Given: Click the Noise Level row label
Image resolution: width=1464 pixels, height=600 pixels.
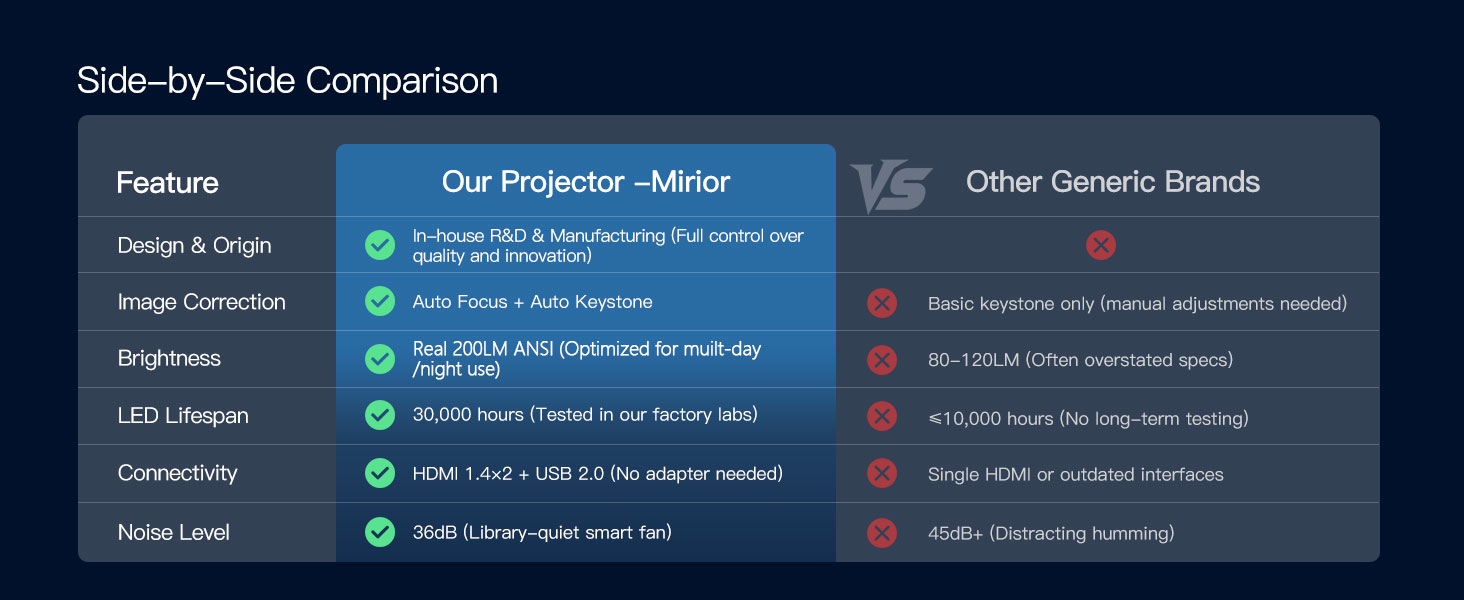Looking at the screenshot, I should tap(174, 532).
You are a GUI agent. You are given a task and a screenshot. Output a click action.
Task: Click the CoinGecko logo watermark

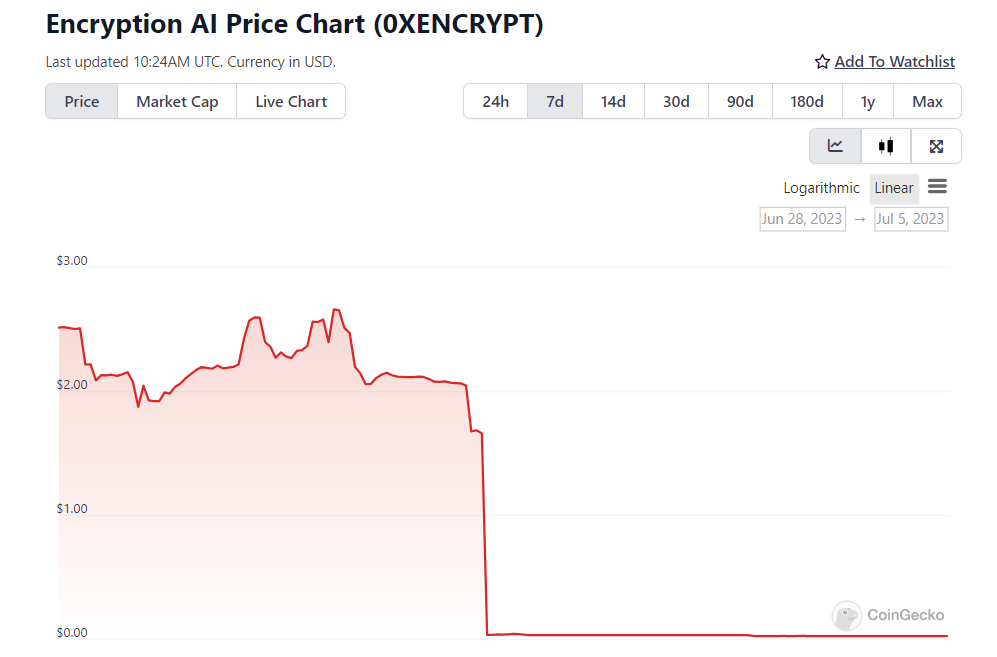[888, 615]
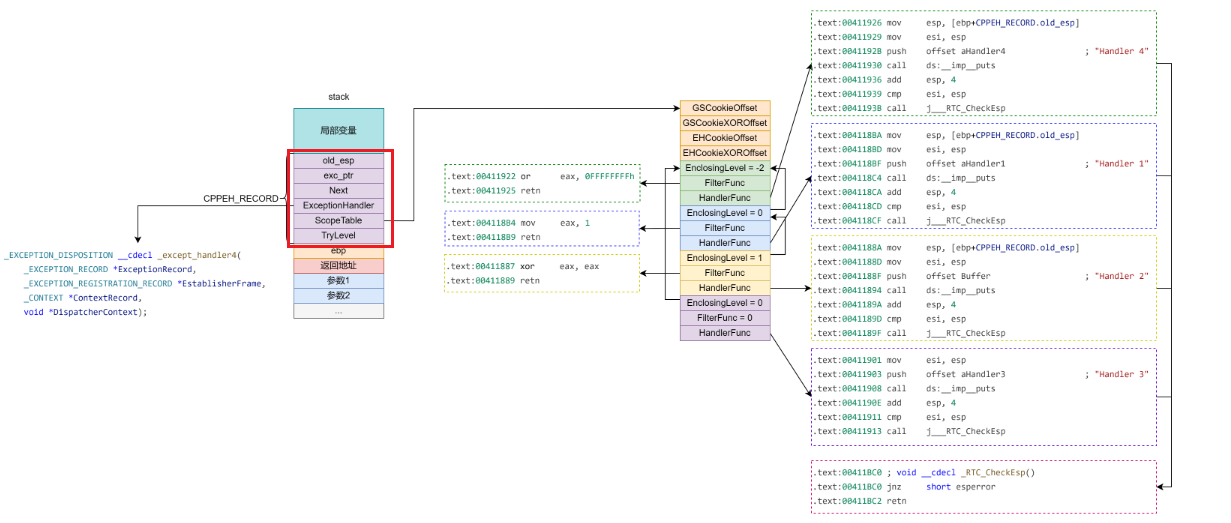Select the EnclosingLevel = 1 cell

pos(725,258)
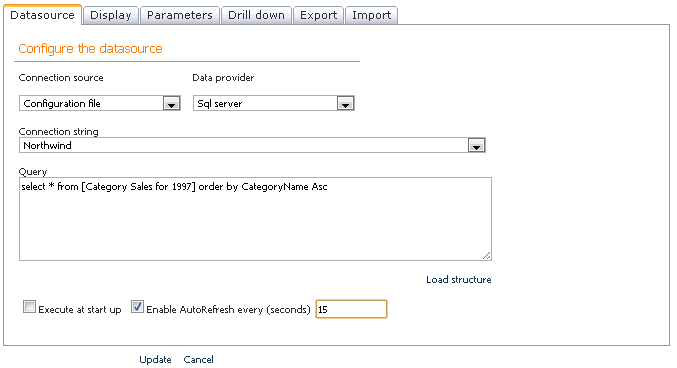The image size is (677, 368).
Task: Expand the Data provider Sql server dropdown
Action: (x=345, y=104)
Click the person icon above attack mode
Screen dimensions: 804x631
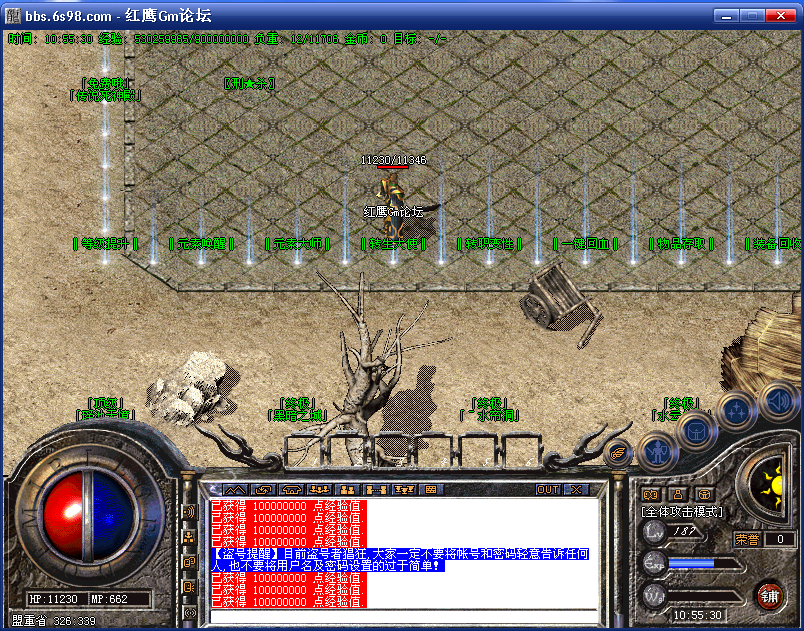click(677, 493)
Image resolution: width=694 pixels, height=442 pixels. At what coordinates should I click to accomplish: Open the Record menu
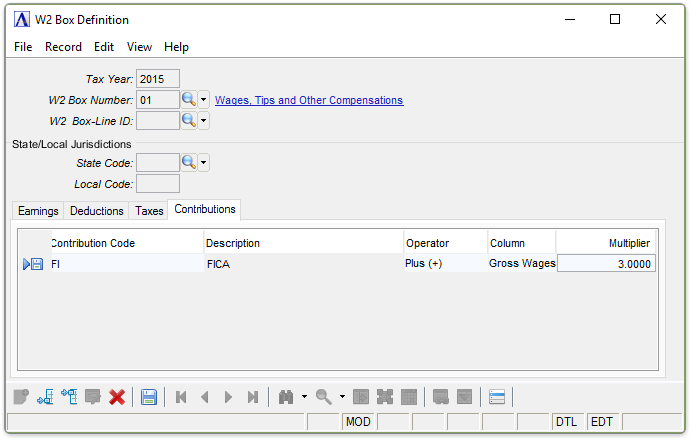click(63, 47)
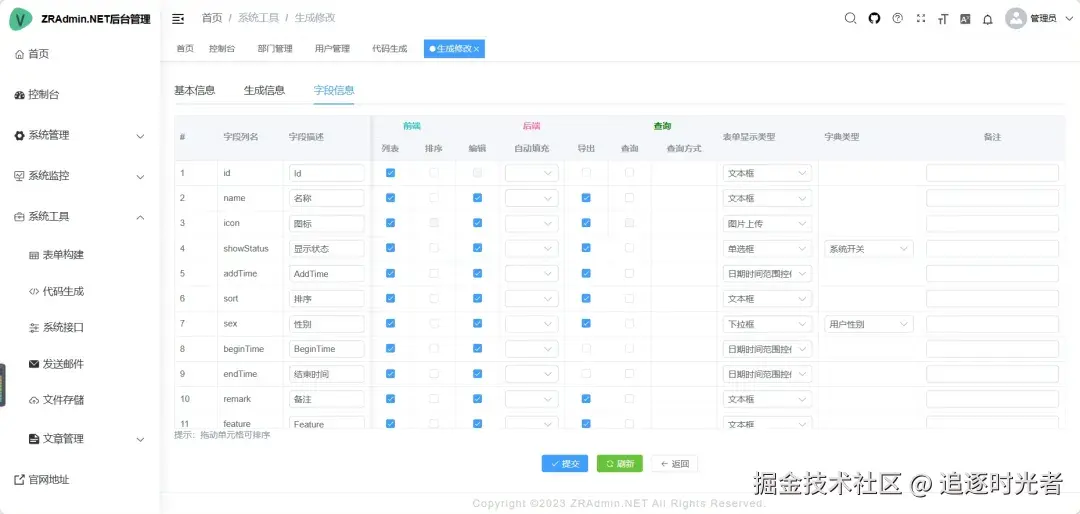Check the export checkbox for the beginTime row
The width and height of the screenshot is (1080, 514).
[586, 349]
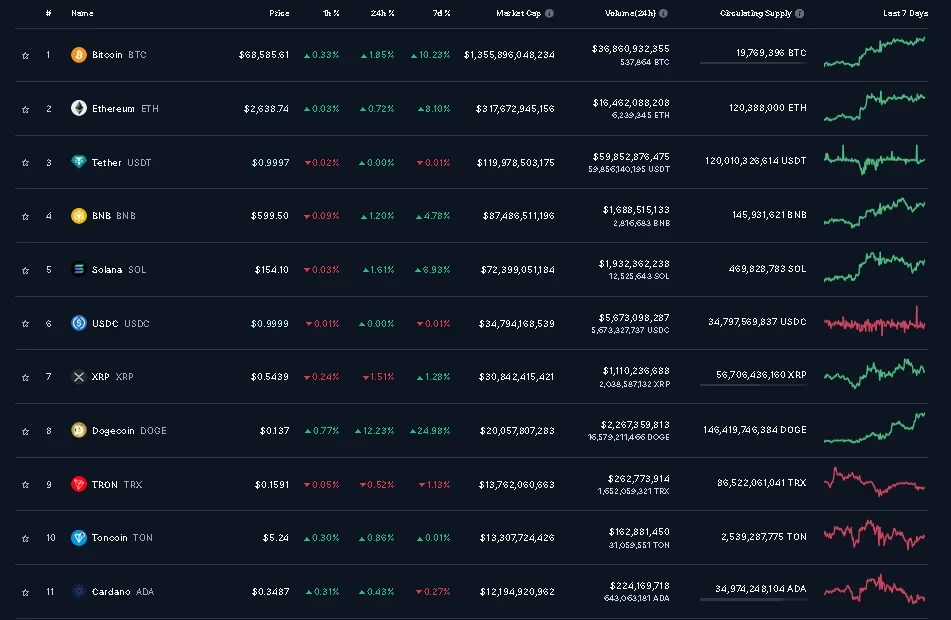The image size is (951, 620).
Task: Open Bitcoin's 24h volume amount link
Action: [630, 48]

============

*What the exercise asks*. Give back the data exactly, with no images.

*Problem solution*.
Given: Click the Noise Level row label
Image resolution: width=1464 pixels, height=600 pixels.
Looking at the screenshot, I should tap(174, 532).
You are a GUI agent. You are given a task and a screenshot. Output a click action.
Task: Click the CoinGecko logo watermark

[888, 615]
Select the EnclosingLevel = 1 cell

pos(725,258)
The image size is (677, 368).
Task: Expand the Data provider Sql server dropdown
Action: (x=345, y=104)
Click the person icon above attack mode
Screen dimensions: 804x631
click(677, 493)
Image resolution: width=694 pixels, height=442 pixels. At what coordinates should I click to accomplish: Open the Record menu
click(63, 47)
Check the export checkbox for the beginTime row
The width and height of the screenshot is (1080, 514).
[586, 349]
The image size is (951, 620).
Task: Open Bitcoin's 24h volume amount link
Action: [630, 48]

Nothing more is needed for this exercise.